- **Page excerpt**
In the segment 1 Night 2 Days, the members go on an overnight trip to various places of interest in Korea. The aim of the segment is to recommend holiday destinations to its viewers. Throughout the show, there are several mini-games played to see who will eat dinner (as opposed to a simple snack), who will do the chores or work that needs to be done, and who will sleep comfortably.

The show is enormously popular, that even its re-runs (which airs on the same night) has viewership ratings within the Top 20 Sunday night programs.

=== The Return of Superman ===

- Originally aired: November 3, 2013 – present
- Cast:Sam Hammington, Park Joo-ho,
- Non-regular cast: Yang Dong-geun, In Gyo-jin, Oh Ji-ho
- Former cast: Jang Hyun-sung, Kim Jung-tae, Tablo, Song Il-gook, Uhm Tae-woong, Choo Sung-hoon, Lee Beom-soo, Ki Tae-young, Lee Hwi-jae, Bong Tae-gyu, Lee Dong-gook, Ko Ji-yong, Moon Hee Joon

In the segment The Return of Superman, celebrity fathers spend 48 hours with their children without their mothers.

== Former segments ==

===I'm Going To See===
- Originally aired: 2005

===Manners Zero===
- Originally aired: 2006
- MC: Kim Je-dong, Choi Min-soo

===Perfect Attendance! Let's Go To School===
- Originally aired: 2007

===Cool Times, Game Song===
- Originally aired: ? – April 29, 2007
- MC: Kim Je-dong, Kang Soo-jung
- Cast: Noh Joo-hyun, Lee Kye-in, Tae Jin-ah, Park Chul, Noh Hong-chul, Yoon Jung-soo

===Shoot-dori===
- Originally aired:
- Coach: Jun Jin
- Assistant coach: Kim Jong-min
- Former/honorary coach: Kim Jong-kook
- Honorary Shootdori: Lee Hyun-joon
- Guest assistant coaches: Shin Jung-hwan, Tak Jae-hoon, Jo Hye-ryun, Lee Hae-young
- Supporters: Cha Tae-hyun, Lee Hyori, So Yi-hyun
- Soccer team: Ji Seung-joon, Jo Min-ho, Kim Tae-hoon, Oh Ji-woo, Lee Seung-kwon, Choi Sung-woo, Kim Tae-soo, Jin Hyun-woo

Shoot-dori (means shooting kid, :ko:날아라 슛돌이 / Nal Ah Ra Shoot-dori) is a variety show where a group of kids train and practice their football skills to compete with other mini-leagues. It is still airing, however at a different time slot and is no longer a part of Happy Sunday. This program now airs on the KBS N Sports channel. It is into its fourth season with a different cast.

===Choi Hong-man and Strong Friends===
- Originally aired: August 13, 2006 – April 29, 2007
- MC: Lee Hwi-jae
- Cast: Choi Hong-man, Lee Soo-geun, Kim Jong-min, Chun Myung-hoon, Lee Jung, Sung Dong-il

K-1 fighter Choi Hong-man and celebrities participate in various physical challenges and games.

- **Available data**
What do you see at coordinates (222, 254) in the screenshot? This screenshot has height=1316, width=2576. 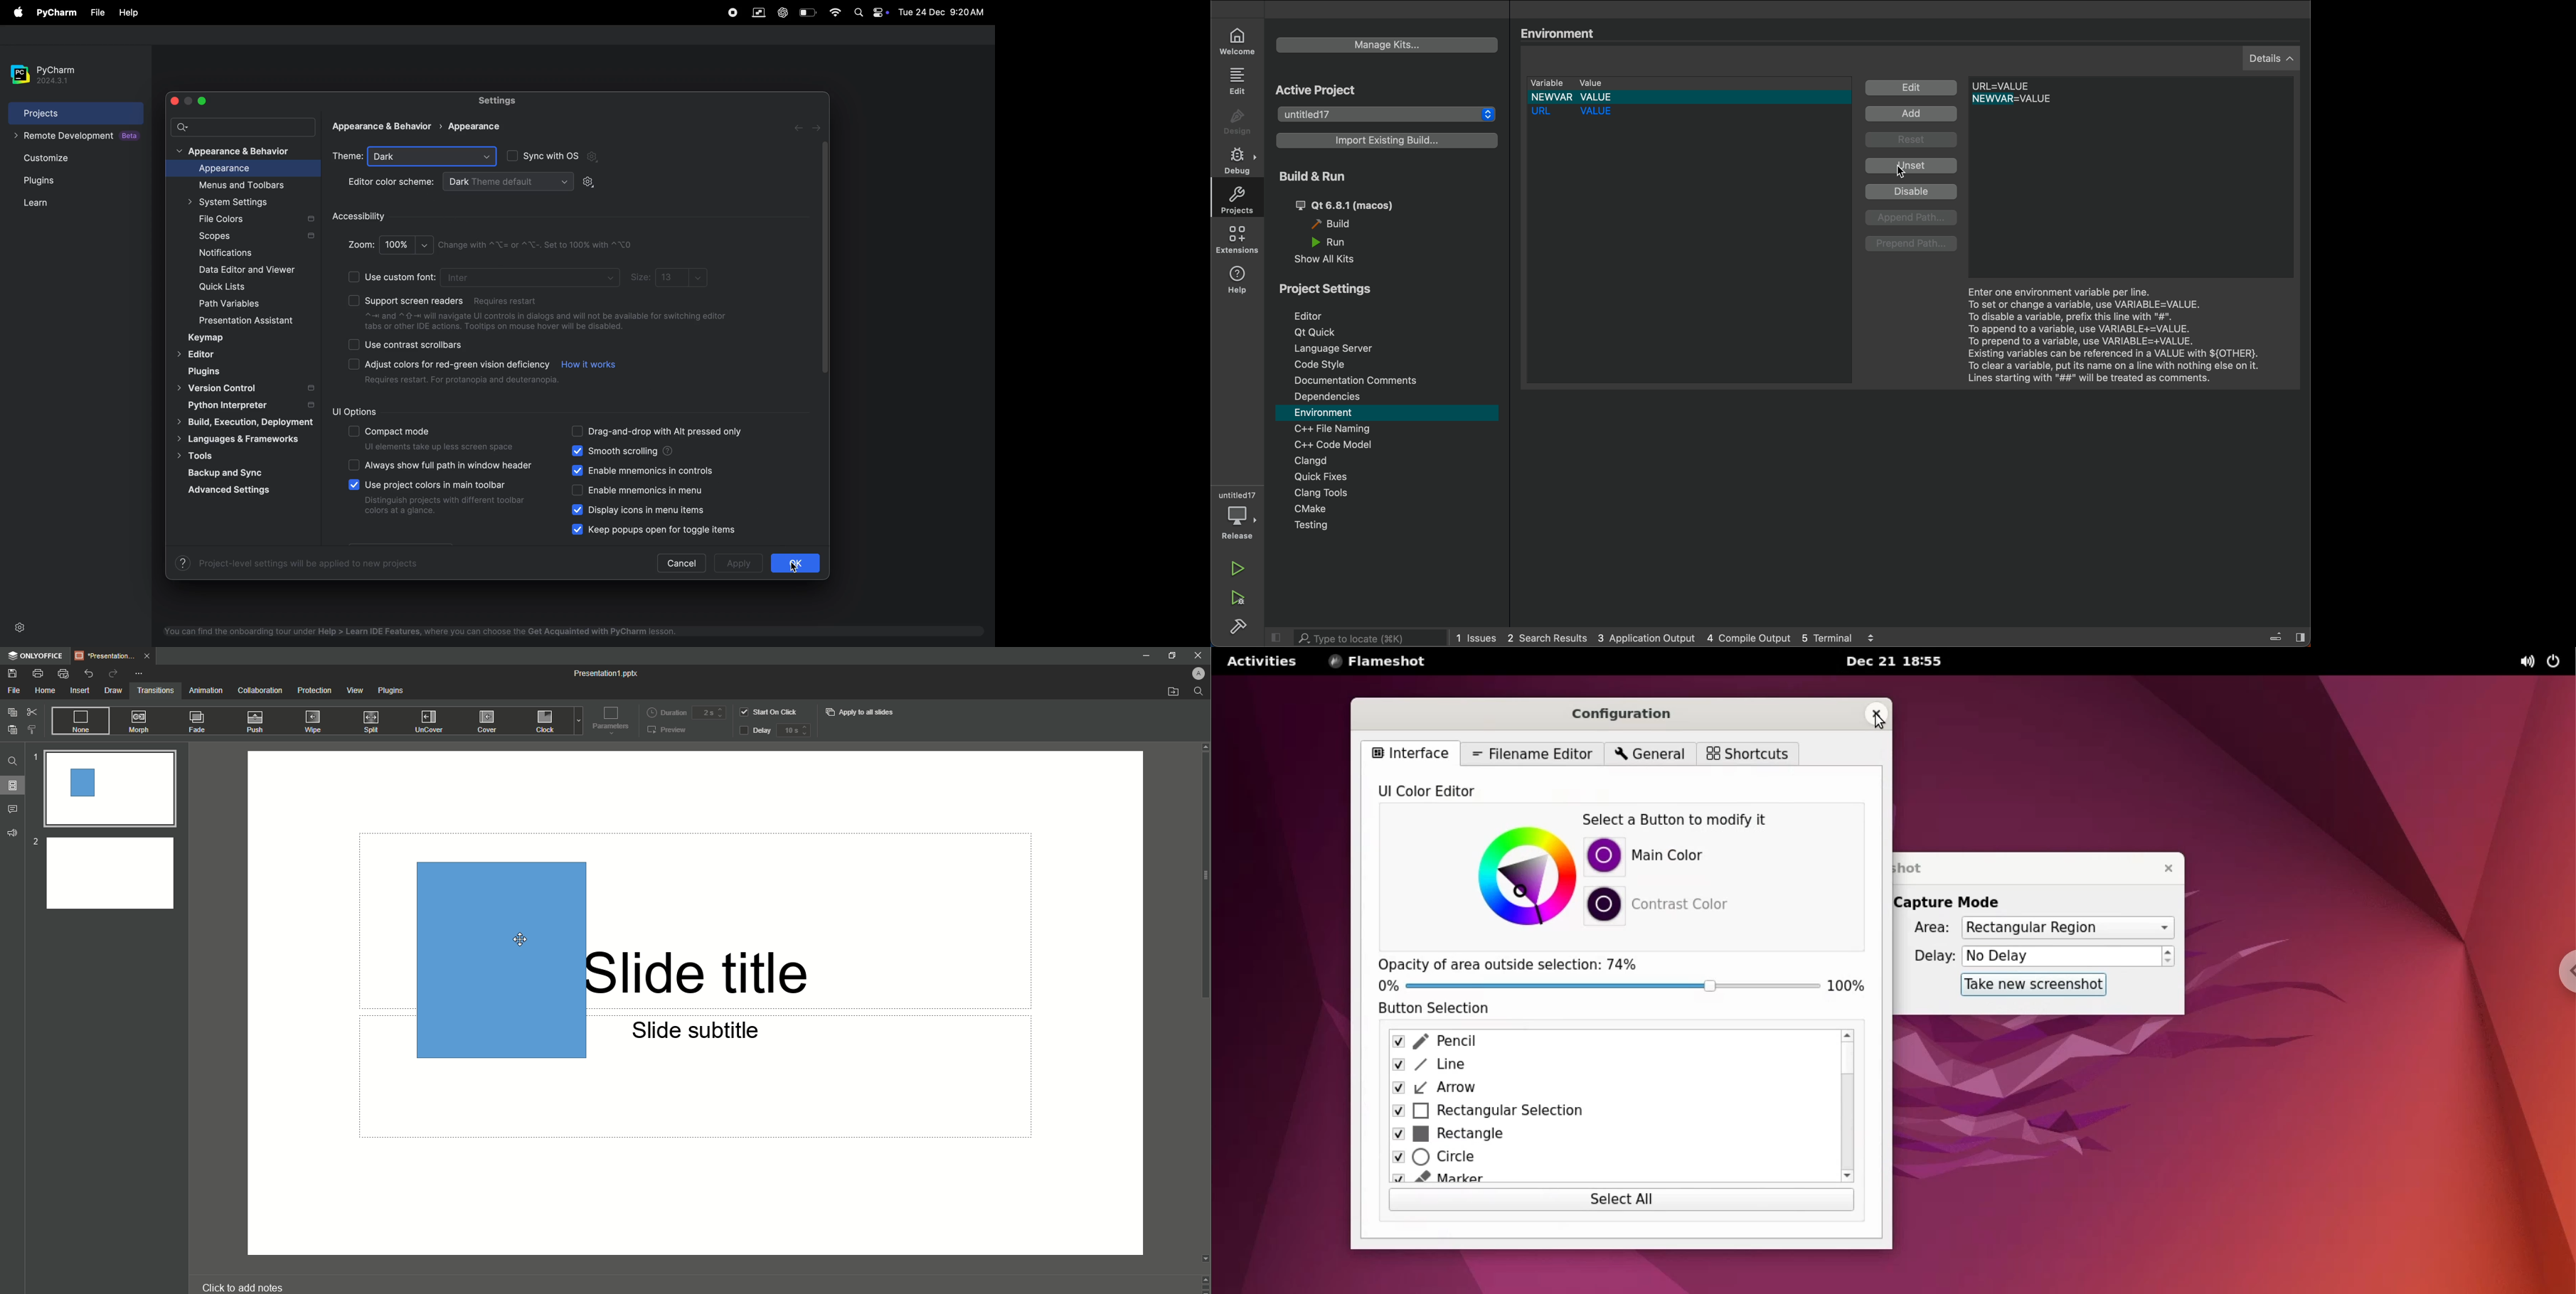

- **Job A**
Reproduce word for word the part of the excerpt on the show's segments above between "Shoot-dori (means shooting" and "a different cast.", inclusive.
- **Job B**
Using the excerpt on the show's segments above, decide whether each statement agrees with it, answering yes or no and quoting the deciding words: (i) In The Return of Superman, celebrity fathers spend 48 hours with their children without their mothers. (ii) Shoot-dori is still a part of Happy Sunday. (iii) Lee Hwi-jae served as MC of Choi Hong-man and Strong Friends.

- **Written solution A**
Shoot-dori (means shooting kid, :ko:날아라 슛돌이 / Nal Ah Ra Shoot-dori) is a variety show where a group of kids train and practice their football skills to compete with other mini-leagues. It is still airing, however at a different time slot and is no longer a part of Happy Sunday. This program now airs on the KBS N Sports channel. It is into its fourth season with a different cast.

- **Written solution B**
(i) Yes: "celebrity fathers spend 48 hours with their children without their mothers"
(ii) No: "is no longer a part of Happy Sunday"
(iii) Yes: "MC: Lee Hwi-jae"